--- TASK TO COMPLETE ---
Each line from the one holding "1266x884 pixels. How" through the end of the records should be returned exactly, while pictures are skipped.

--- INFORMATION PROVIDED ---
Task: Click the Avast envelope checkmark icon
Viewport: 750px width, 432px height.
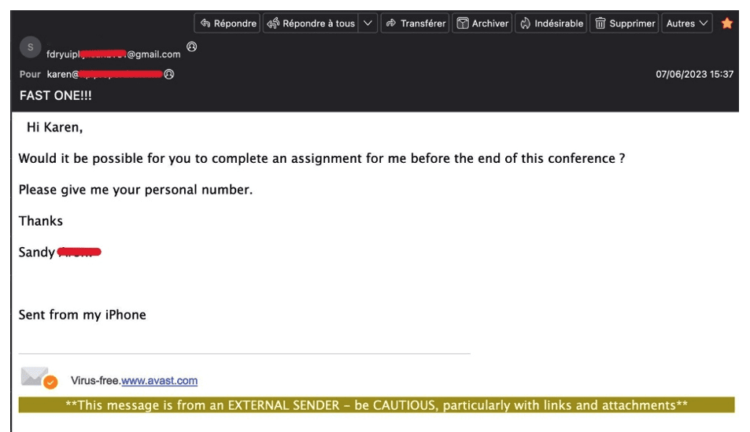Action: 39,378
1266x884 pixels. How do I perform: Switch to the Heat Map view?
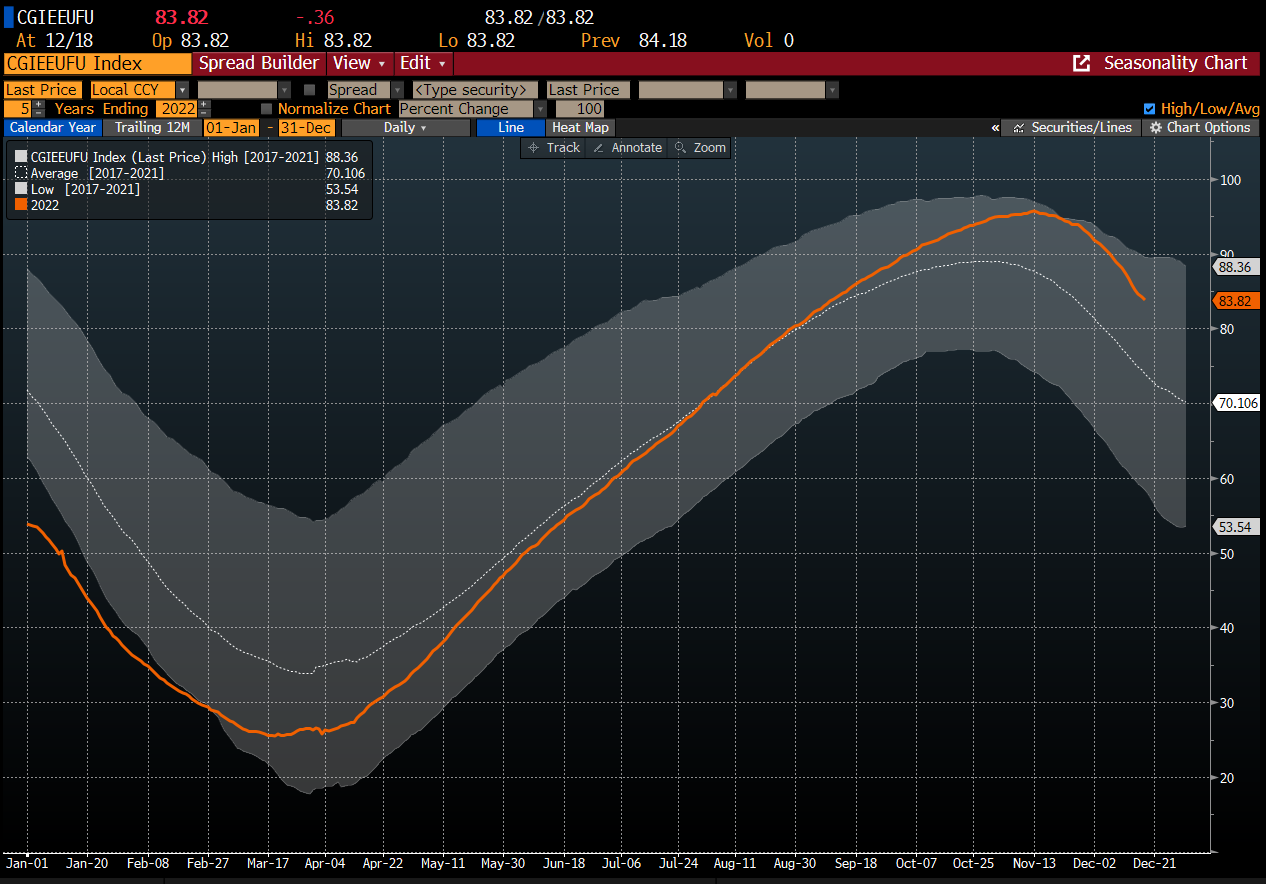tap(580, 127)
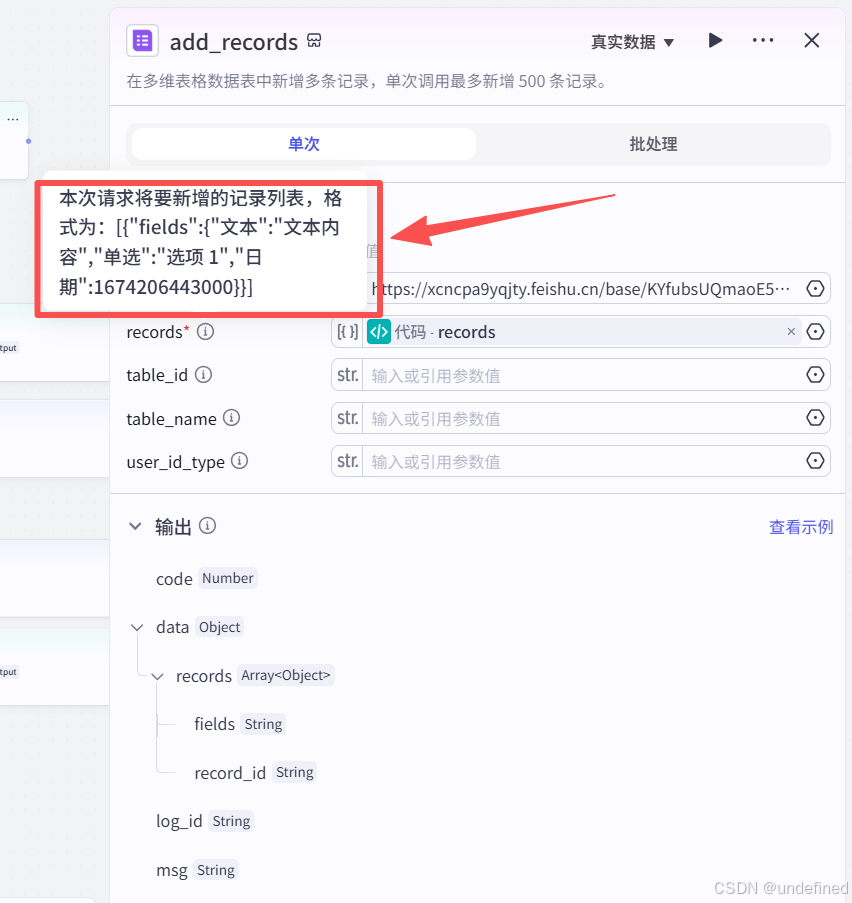This screenshot has height=903, width=852.
Task: Click the info icon beside the records label
Action: [205, 331]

--- RESPONSE TO THIS TASK ---
1266x884 pixels. How do I perform: Switch to the Heat Map view?
tap(580, 127)
This screenshot has height=903, width=852.
Task: Click the info icon beside the records label
Action: [205, 331]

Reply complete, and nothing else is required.